The letter from the Energy and Commerce Committee is significant because the Constitution gives Congress the power to regulate interstate commerce, and since women often find it necessary to cross state lines in order to obtain an abortion, the Health subcommittee of Energy and Commerce claims a certain level of jurisdiction. Like the letter sent to state attorneys general by the Judiciary Committee, failure to comply with the Energy and Commerce Committee requests do not carry a legal penalty, but the committee does have subpoena power.

In addition to a long list of technical questions regarding the inspection and licensing of abortion clinics, the Energy and Commerce committee chair also asks state officials to detail what steps the state has taken to ensure that at every clinic there is “a designated individual to report suspected medical neglect (including withholding of medically indicated treatment of disabled infants with life-threatening conditions) to the state child protective services agency.” The letter states that this is necessary in order for a state to comply with the 2005 federal Child Abuse Prevention and Treatment Act.

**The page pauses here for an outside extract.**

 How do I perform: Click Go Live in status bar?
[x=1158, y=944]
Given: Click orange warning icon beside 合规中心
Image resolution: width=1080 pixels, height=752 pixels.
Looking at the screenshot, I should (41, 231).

Despite his embrace of anti-choice positions, Upton isn’t a darling of the GOP’s right wing. In 2011, he managed to bring his National Right to Life Committee vote score up to 100 percent after scoring a mere 75 percent in 2009. With this letter, he apparently hopes to keep that full-bore rating going into the 2014 congressional elections. In fact, Upton only secured his chairmanship of the committee after GOP leaders promised the NRLC that they would name the stalwart anti-choice Rep. Joe Pitts (R-PA) to head the health subcommittee.

In any hearings prompted by the states’ response to the Goodlatte letter (which was co-signed by Pitts and other subcommittee chairs), Pitts can be expected to play a prominent role.

4. Sen. Mike Lee (R-UT)

When he’s not crusading against the United Nations, Mike Lee can be counted on to lead the charge against women’s rights. As the Gosnell trial unfolded, Lee offered a resolution on May 8, blocked by Democrats, that seemed to paint virtually all abortion clinics in Gosnell’s image, and called for national hearings on later abortions. (The Democrats, led by Sen. Richard Blumenthal (D-CT), instead offered their own resolution, which condemned abusive and unsanitary conditions in any health-care facility, not just abortion clinics.)

Lee’s resolution read, in part:

Congress has the responsibility to investigate and conduct hearings on abortions performed near, at, or after viability in the United States…and evaluate the extent to which such abortions involve violations of the natural right to life of infants who are born alive, or are capable of being born alive, and therefore are entitled to equal protection under the law.

The day before, Lee introduced a Senate version of the NRLC bill that would ban later abortion in Washington, D.C. Although the bill has virtually no chance of passage in the Senate, where Democrats hold the majority, it is gathering Republican co-sponsors, who now number 33.